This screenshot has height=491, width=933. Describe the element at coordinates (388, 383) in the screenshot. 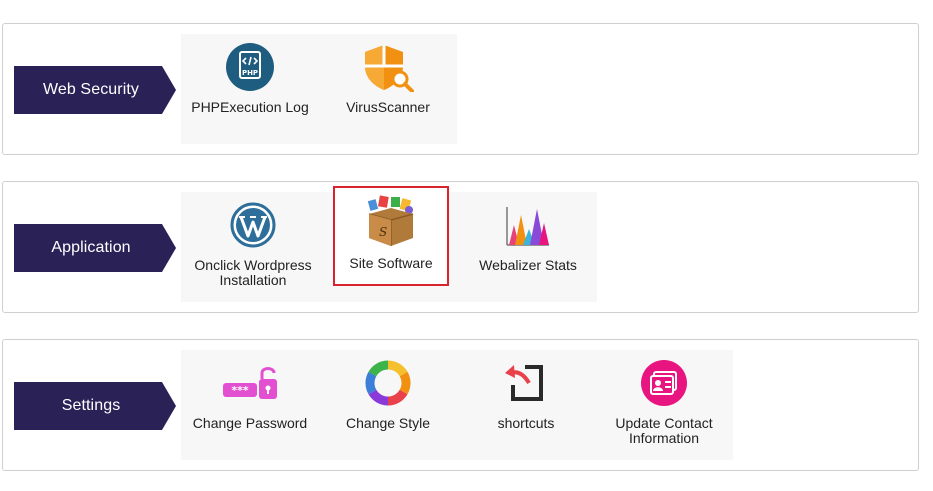

I see `color-wheel-icon` at that location.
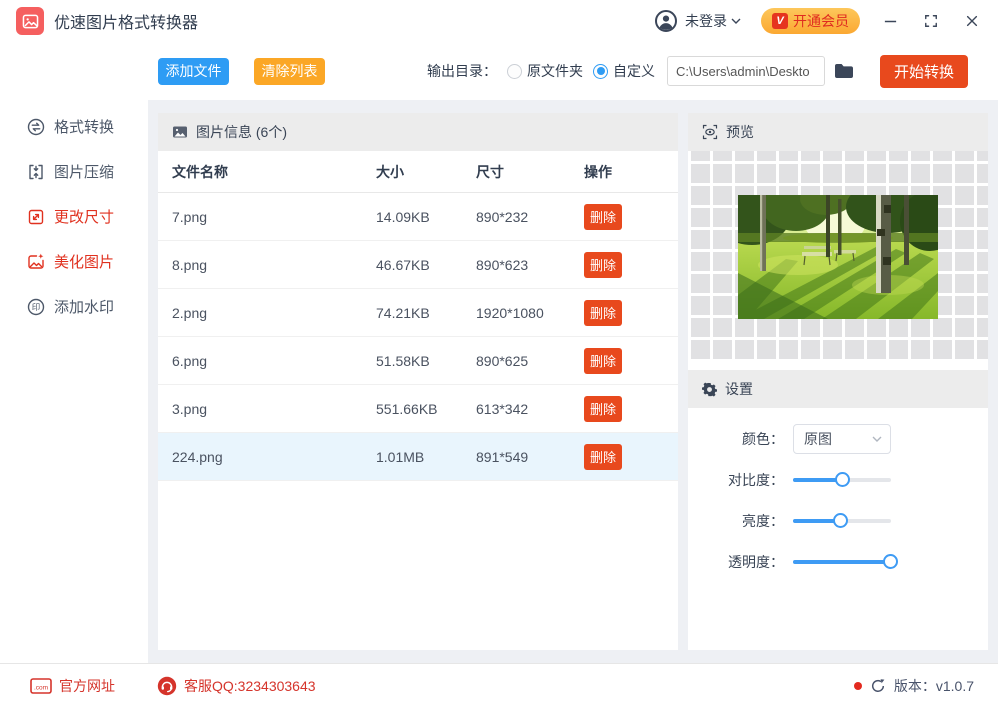  Describe the element at coordinates (736, 22) in the screenshot. I see `chevron-down-icon` at that location.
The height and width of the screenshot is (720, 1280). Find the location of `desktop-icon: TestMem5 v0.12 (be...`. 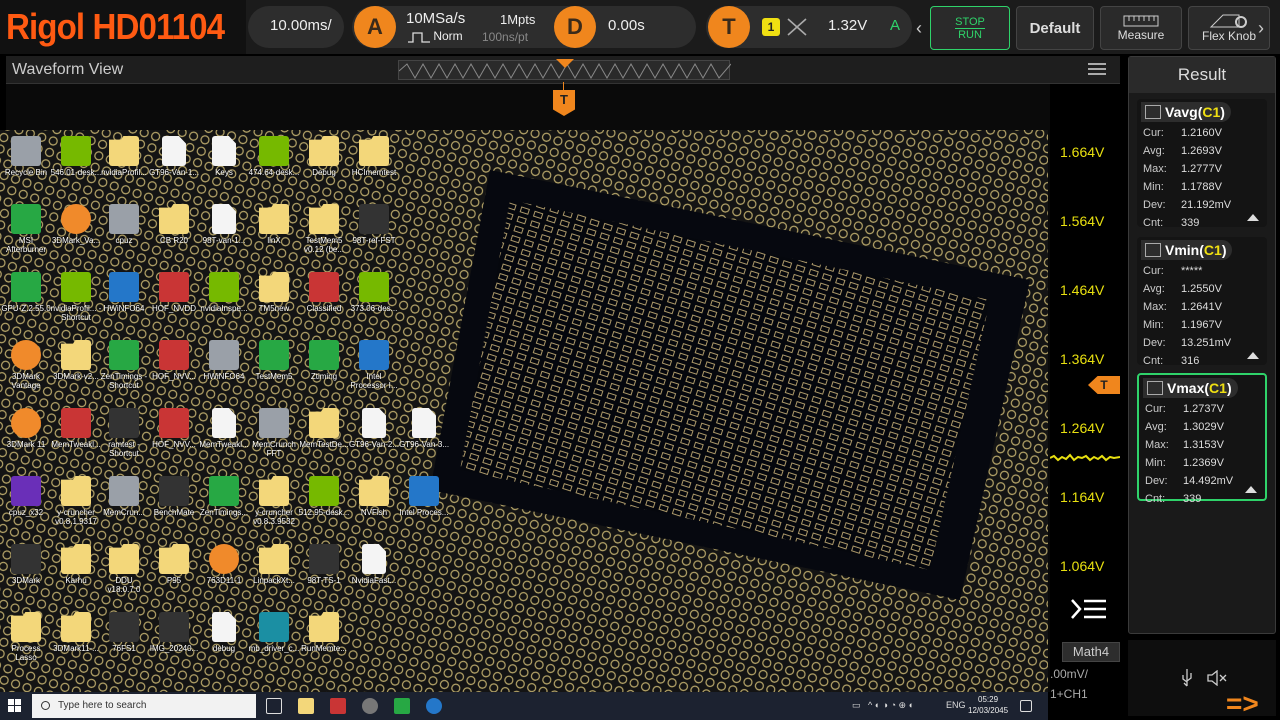

desktop-icon: TestMem5 v0.12 (be... is located at coordinates (324, 231).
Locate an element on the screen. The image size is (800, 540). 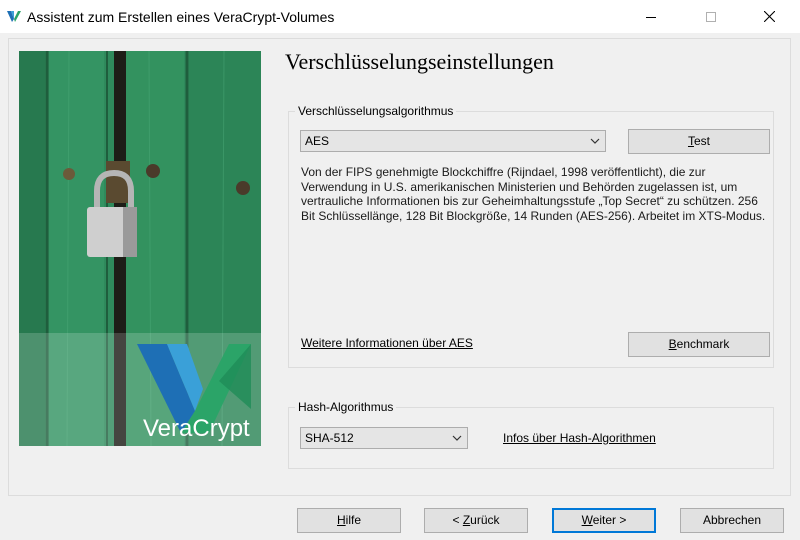
next-button-label: eiter > is located at coordinates (610, 520).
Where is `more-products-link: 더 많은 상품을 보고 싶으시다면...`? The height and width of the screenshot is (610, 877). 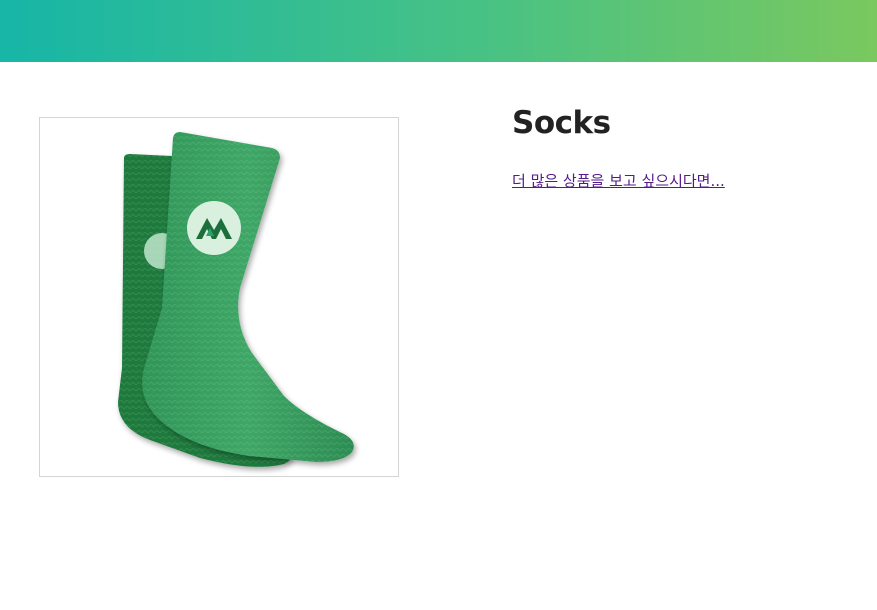 more-products-link: 더 많은 상품을 보고 싶으시다면... is located at coordinates (618, 180).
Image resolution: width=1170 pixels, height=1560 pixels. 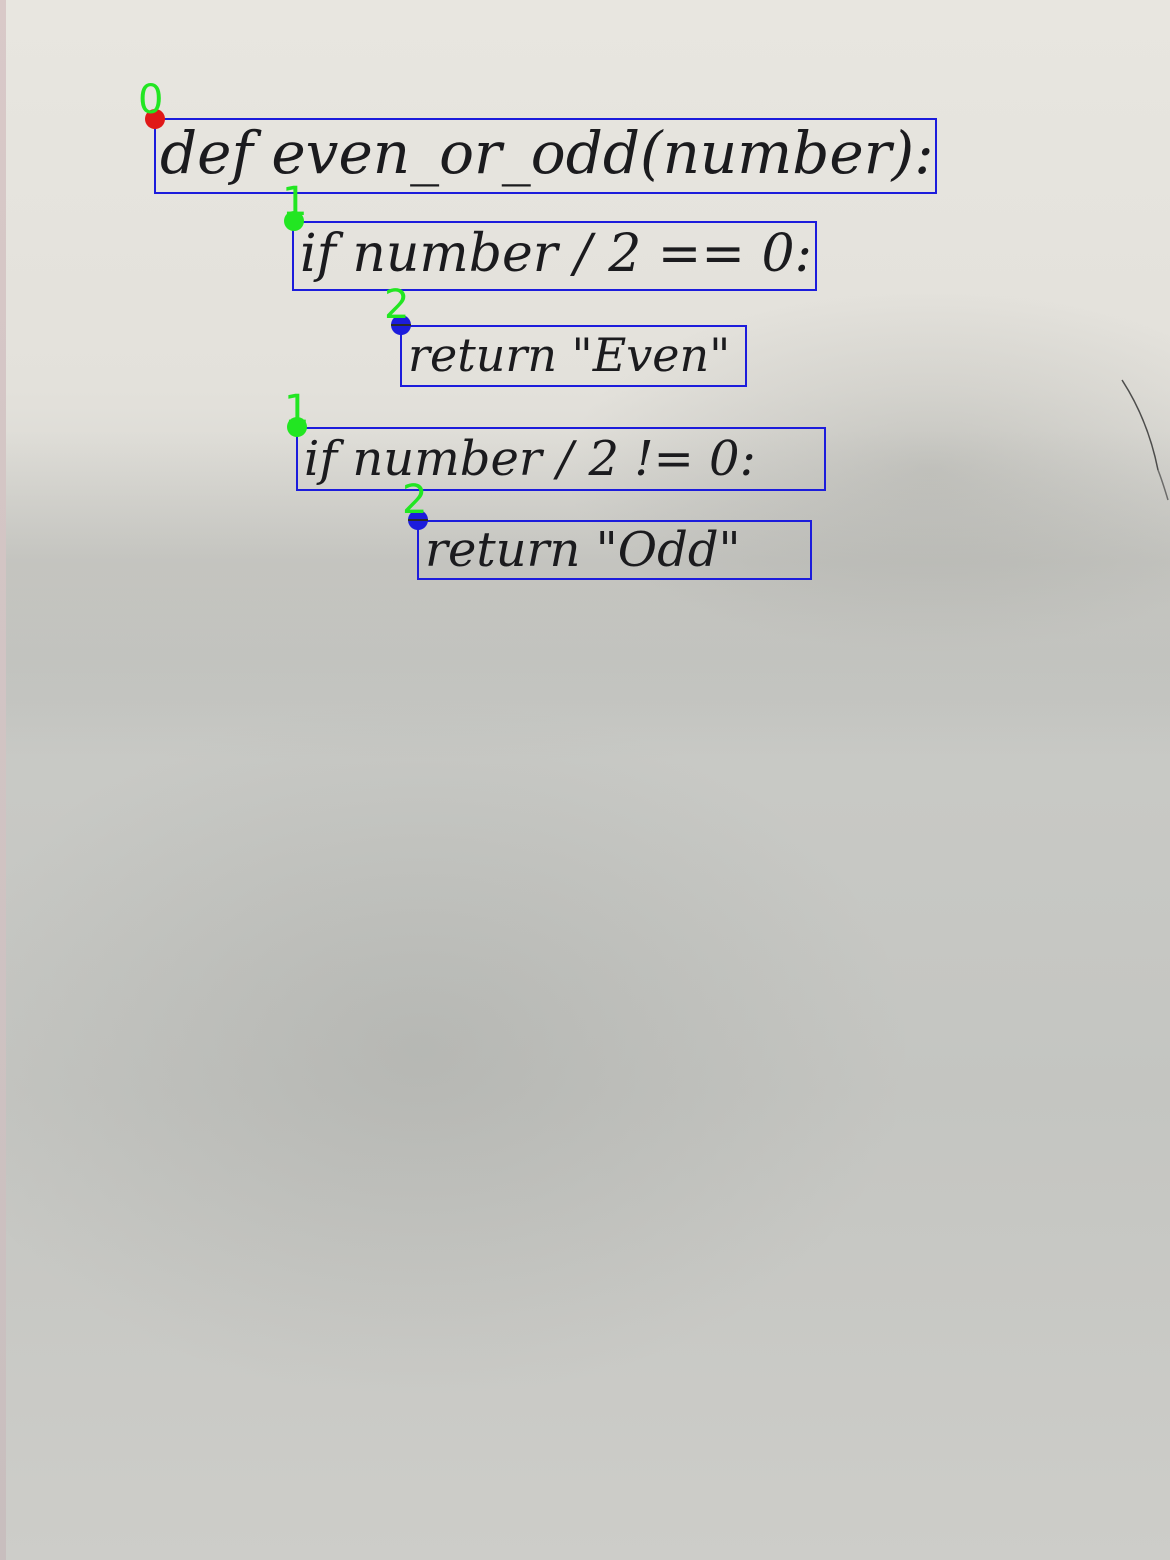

Your assignment » Could you quote the listing from its first line through the line containing "Describe the element at coordinates (736, 22)", including that line, and leave the pictures out?

Response area »
This screenshot has height=491, width=933. Describe the element at coordinates (388, 383) in the screenshot. 

I see `color-wheel-icon` at that location.
  Describe the element at coordinates (736, 22) in the screenshot. I see `chevron-down-icon` at that location.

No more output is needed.